Tal portabilidad se codificó entonces, entre otros
elementos, en una fender y un ampli a precio asequible, industrial. Ahora incluso
a nosotros eso nos parece un mamotreto insufrible, y observamos, tratando de
entender, a los chavales que rapean en el parque usando un i-pod y una nube.
Ahora la tecnología ha entrado en otra de sus fases de crecimiento exponencial
y no entendemos nada. Igual que nada entendía, probablemente, un padre de los
años cincuenta en Minneapolis al que le habían vendido que la historia había
cesado y el reino estaba aquí, cuando su hijo se piraba a la costa oeste sin
avisar, con una guitarra en la mano. Los chavales del parque tampoco entienden
nada, claro, pero a ellos les da igual, porque no lo saben. ¿Qué quiero? No sé,
pero lo quiero para ayer. 1
En el aspecto espiritual y en el de actitud originaria, es
posible que el underground americano, esa chiquillada que se comió a sí misma,
no haya inventado nada. Es una actitud que ya estaba allí, y basta leer lo que
Camus dice de los dandis para verlo (les dejo a ustedes el trabajo). Sin embargo,
no se puede entender el pop sin los elementos “tecnológicos”, y ahí américa sí
cambió el mapa de las cosas. Así pues, en tiempo record y solapando realidades –permítanme
que simplifique muuuucho- el Rock&Roll nació del aullido de liberación del
esclavo y del llanto europeo del pionero y se convirtió también en la explosión
de tedio antifamiliar, profundamente burgués, que lo habría de dominar en
adelante2. Y lo hizo, como decimos, volviéndose duplicable,
portable, exportable y comunicable a la velocidad de la luz.

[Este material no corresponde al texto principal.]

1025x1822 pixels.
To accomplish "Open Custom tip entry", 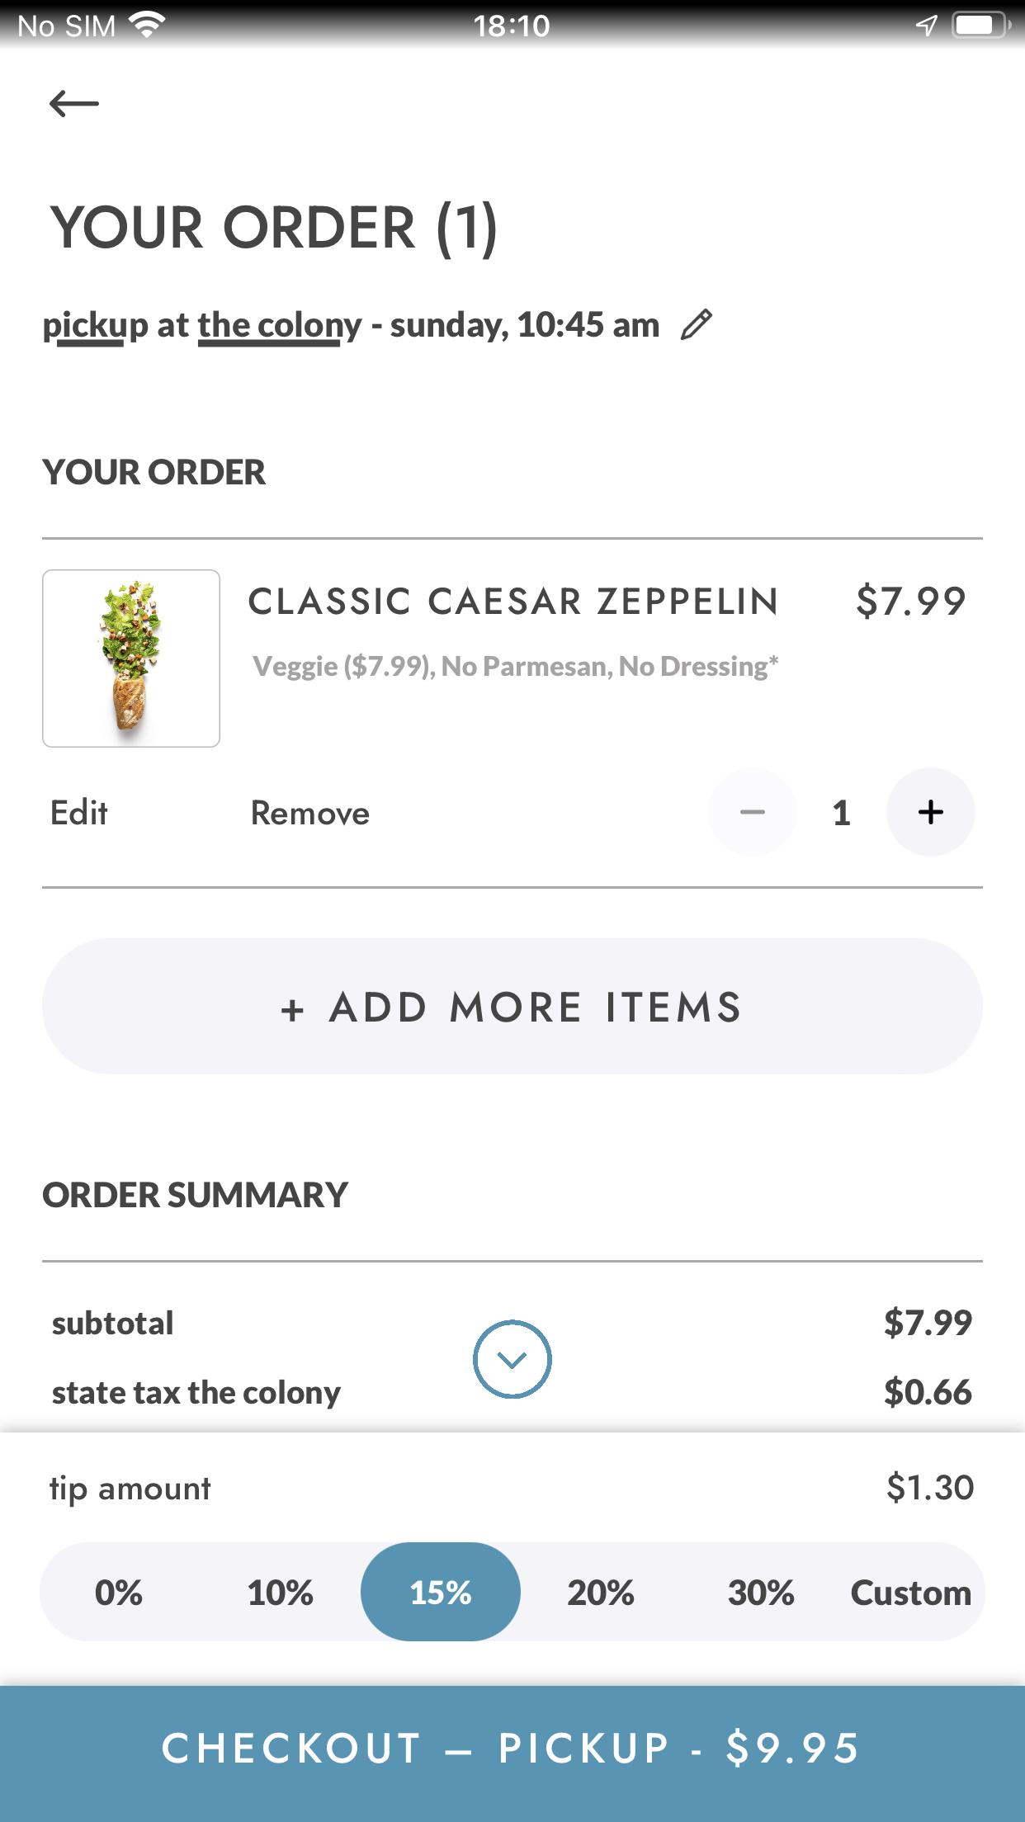I will (911, 1592).

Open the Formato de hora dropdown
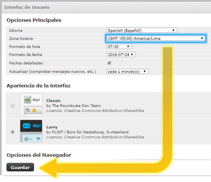[119, 47]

La cultura popular es una cosa, el “pop”, la propia formulación
del vocablo lo indica, otra, mucho más rápida. Cuando tratas de entender qué ha
sucedido, ya ha sucedido hace eones y eres viejo. Y todo es un recuerdo. Yo
escuchando a los Gories con cascos, en cd, en mi ordenador, mientras escribo esto,
soy un recuerdo y además uno un poco absurdo y triste. Una de esas mutaciones
que estuvieron a punto de funcionar pero que no, que se extinguen, y miran a su
hacha de sílex mellada, poco lograda, con una perplejidad que roza la tristeza
cósmica.
El mito underground americano, frontera (física y mental) e
infancia (física y mental). Lo veo y pienso en una cruzada de los niños que
hubiese estado a punto de triunfar. ¿Te imaginas la Jerusalén infantil?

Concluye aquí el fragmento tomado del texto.